Klassenkampf statt Weltkrieg vor Führerbau

Posselt 26.09.2013 08:52 Themen: Antifa Kultur Militarismus Weltweit
Zum 75.Jahrestag des "Münchner Abkommens" finden heute 2 Veranstaltungen statt. Eine der Kriegsgegner und eine derer, die die Revanche für den Ausgang des 2.Weltkriegs anstreben und damit den nächsten anstreben. Der Ober-Revanchist is a beim Symposium der bayrischen Staats-regierung, Bernd Posselt("Ich möchte, dass der Sudetendeutsche Tag noch in diesem Jahrzehnt erstmals auch in der tschechischen Republik stattfindet.") Auf nach Prag, bevor die es tun.
Nie wieder München! Nie wieder Lidice!

Wird ein gefräßiges Raubtier zum Vegetarier, wenn man ihm einen Fetzen Fleisch zum Fressen gibt? Wohl kaum.

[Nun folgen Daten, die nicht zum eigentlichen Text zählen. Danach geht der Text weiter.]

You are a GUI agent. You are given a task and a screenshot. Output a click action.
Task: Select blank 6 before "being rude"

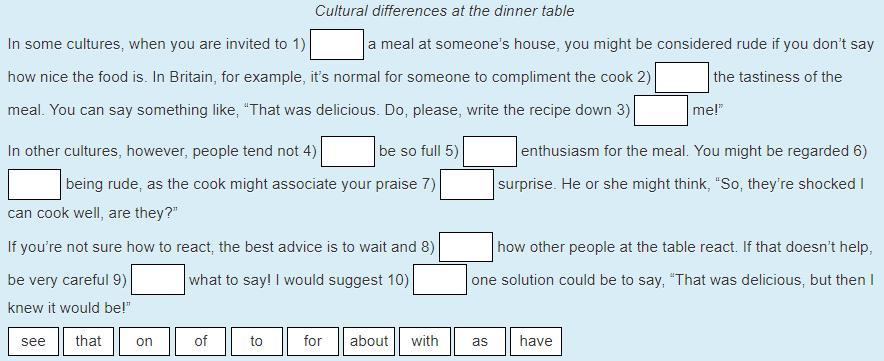coord(34,184)
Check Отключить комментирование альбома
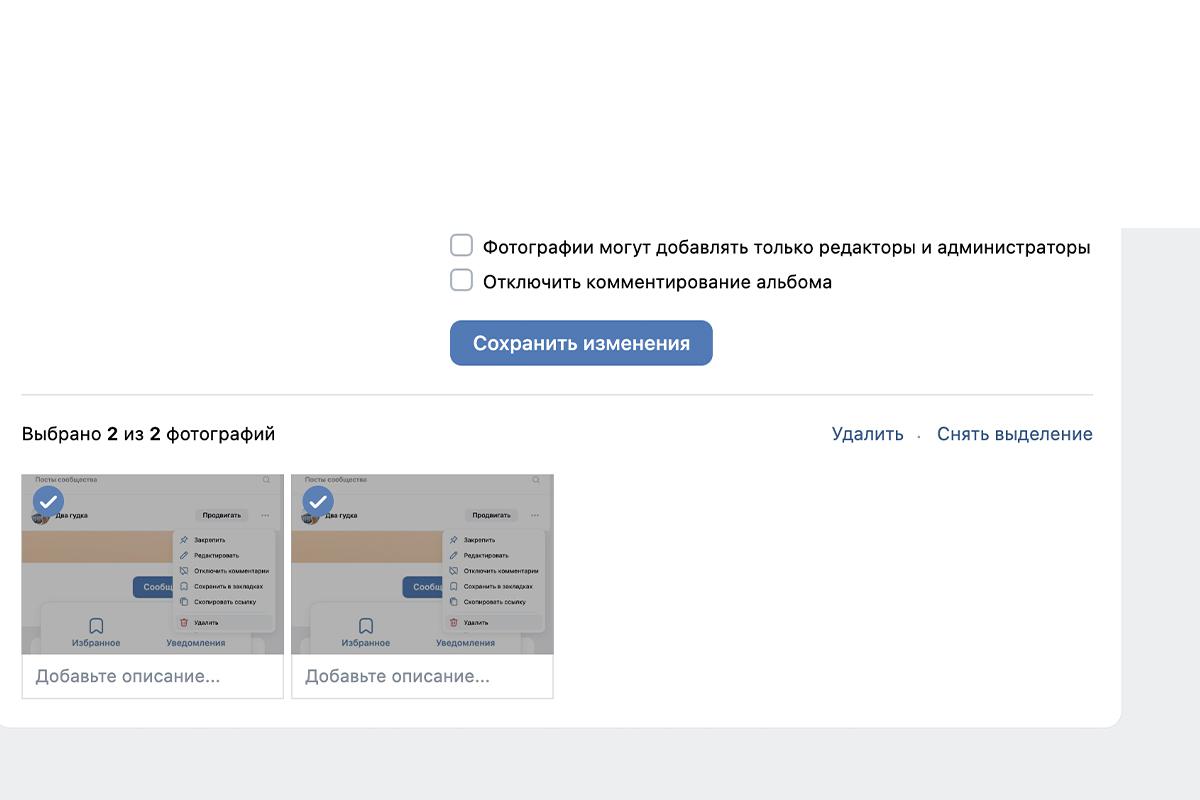The width and height of the screenshot is (1200, 800). point(461,280)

Wurde Nazideutschland satt und sanft wie ein Lamm, als man ihm 1938 Teile der Tschechoslowakei zum Fraß vorwarf? Sicher nicht.

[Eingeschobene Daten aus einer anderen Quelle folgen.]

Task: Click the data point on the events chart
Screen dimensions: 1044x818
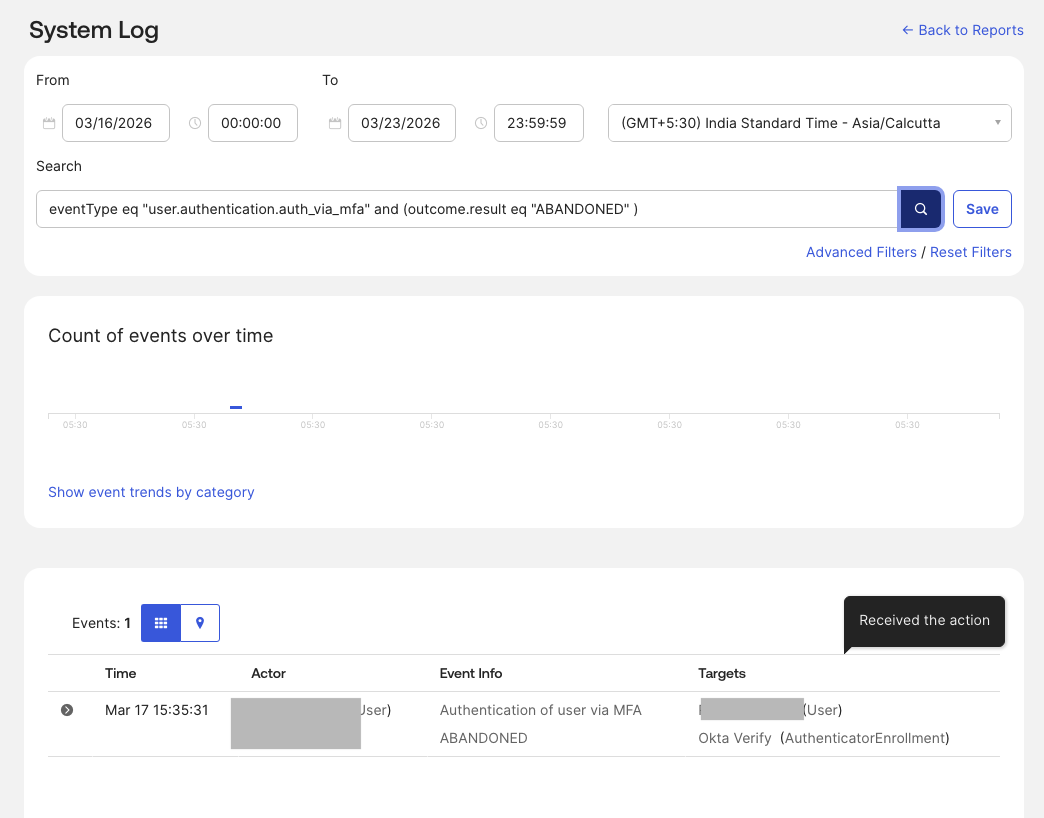Action: (236, 407)
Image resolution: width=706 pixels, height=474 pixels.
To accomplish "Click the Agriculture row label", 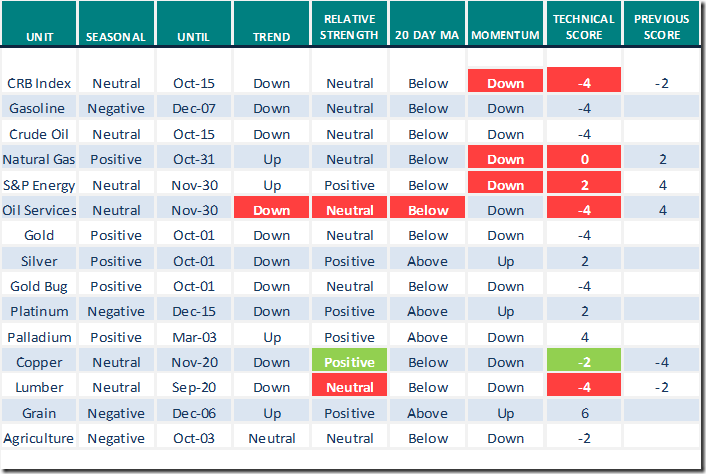I will coord(39,438).
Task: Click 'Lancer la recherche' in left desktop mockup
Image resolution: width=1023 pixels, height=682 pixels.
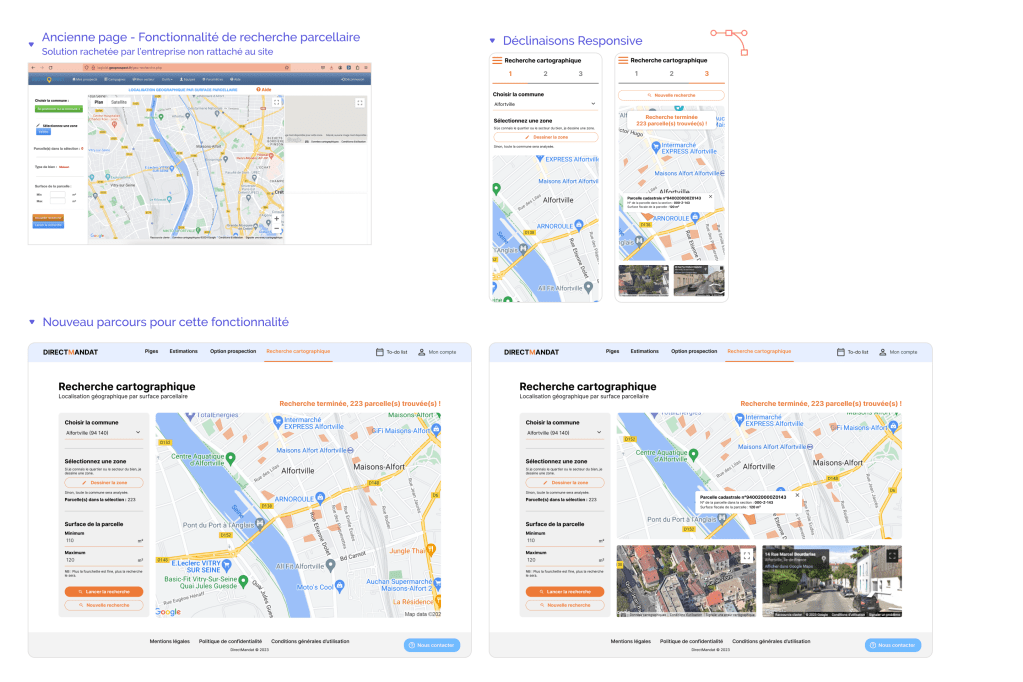Action: coord(104,592)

Das wurde aber gemacht vor 75 Jahren, als im „Führerbau“ (der heutigen Musikhochschule in München) das sogenannte Münchner Abkommen beschlossen wurde. Damals vereinbarten die kapitalistischen Mächte Frankreich, Großbritannien und Italien mit Hitlerdeutschland, Teile der Tschechoslowakei („Sudetenland“) an eben dieses Deutschland anzuschließen – um den „Frieden“ zu sichern, wie sie sagten. Ihre Hoffnung war, dass das Nazi-Raubtier seinen weiteren Hunger im Krieg gegen die Sowjetunion stillen würde. Anfang Oktober 1938 marschierten deutsche Truppen in die „Sudetengebiete“ ein. Am 3. Oktober feierten sie die „Wiedervereinigung“ mit dem Deutschen Reich. Doch der Hunger des Raubtiers wurde durch die Einverleibung Österreichs und der westlichen Gebiete der Tschechoslowakei keineswegs gestillt, auch wenn der „Führer“ des „Dritten Reiches“ Vegetarier war. Es wurde dabei groß und stark, ohne einen Krieg führen zu müssen. Es wurde gefräßiger als jemals zuvor.

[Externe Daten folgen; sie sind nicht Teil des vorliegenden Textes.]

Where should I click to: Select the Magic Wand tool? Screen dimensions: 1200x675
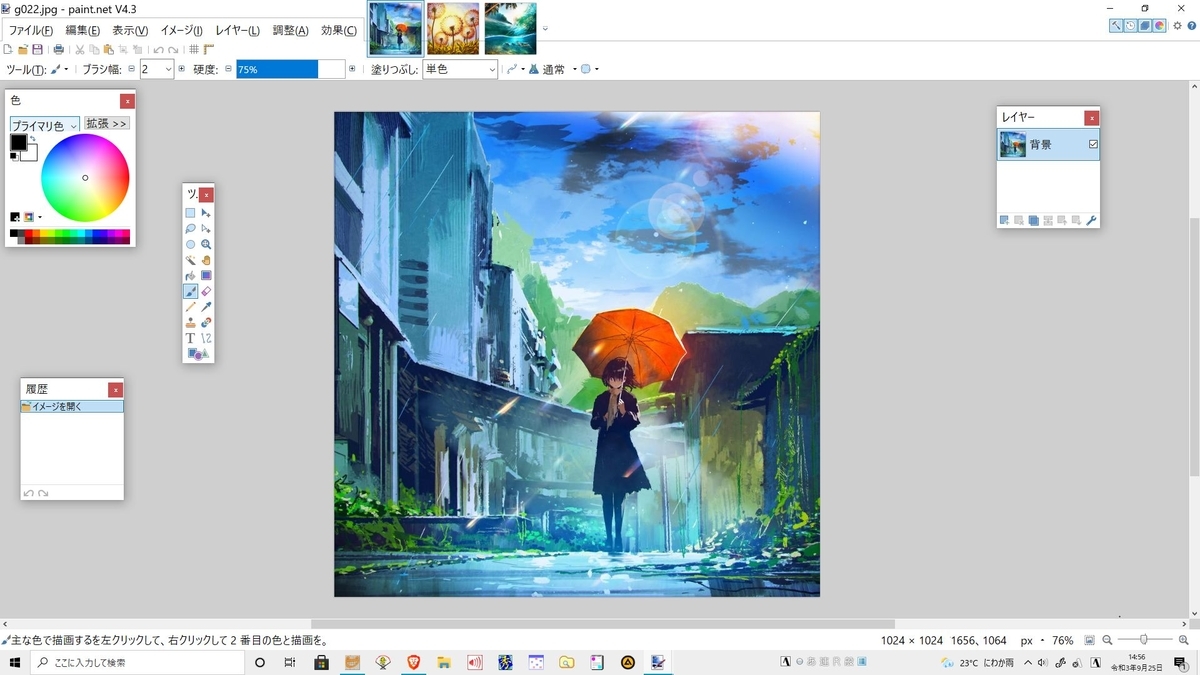pyautogui.click(x=189, y=260)
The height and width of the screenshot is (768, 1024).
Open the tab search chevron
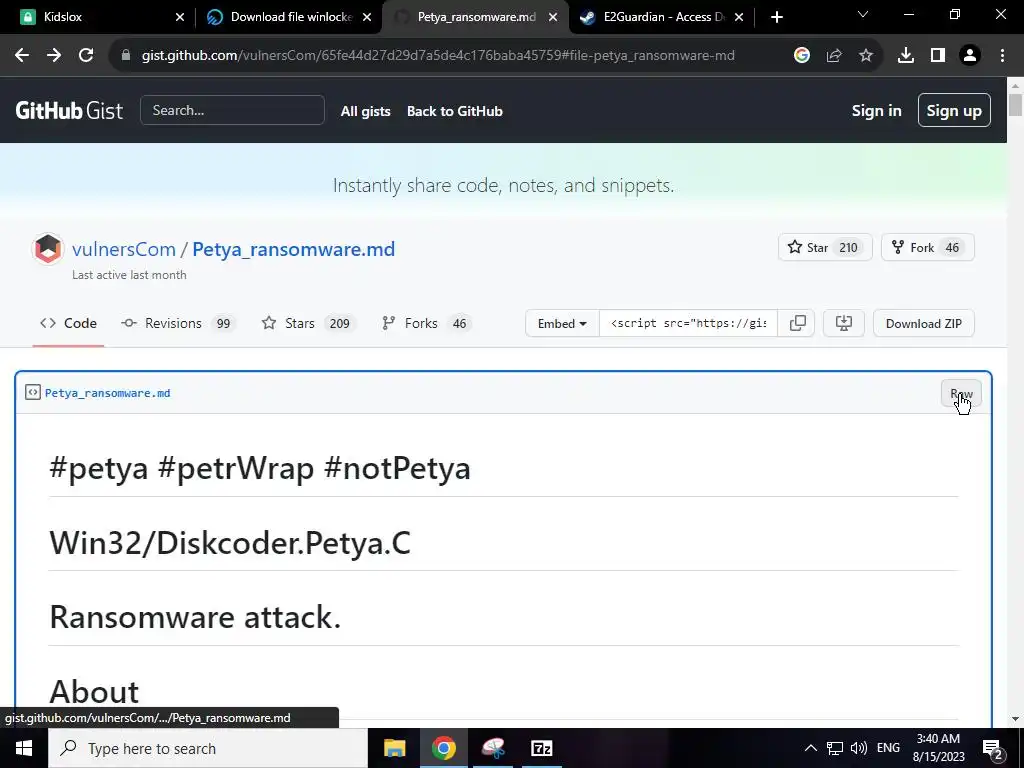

Es begnügte sich auch nicht mit dem Überfall auf die anderen Teile der Tschechoslowakei und auf Polen, sondern besetzte Frankreich und bombardierte England. Es entfesselte einen Weltkrieg, der jede bis dahin begangene Barbarei übertraf. Dieser brachte 55 Millionen den Tod. Allein in der Tschechoslowakei ermordeten die Nazis in Gefängnissen, Konzentrationslagern oder bei Massakern wie im Dorf Lidice 360.000 Menschen. Das ist das
Ergebnis des zweiten von deutschem Boden aus begonnenen Weltkrieges.
Um Nazideutschland zu schlagen, Faschismus und Krieg zu beseitigen, verbündeten sich über hundert Nationen, darunter vor allem Großbritannien, Frankreich, die USA und die Sowjetunion. Der Krieg kam nach München und Berlin zurück, wo er begonnen wurde, und endete 1945 mit der Befreiung Deutschlands, der Tschechoslowakei und ganz Europas. Damit lag das Raubtier am Boden, aber das kapitalistische Wirtschaftssystem und seine Gier nach Profit, aus dem Faschismus und Krieg geboren werden, wurde nicht beseitigt.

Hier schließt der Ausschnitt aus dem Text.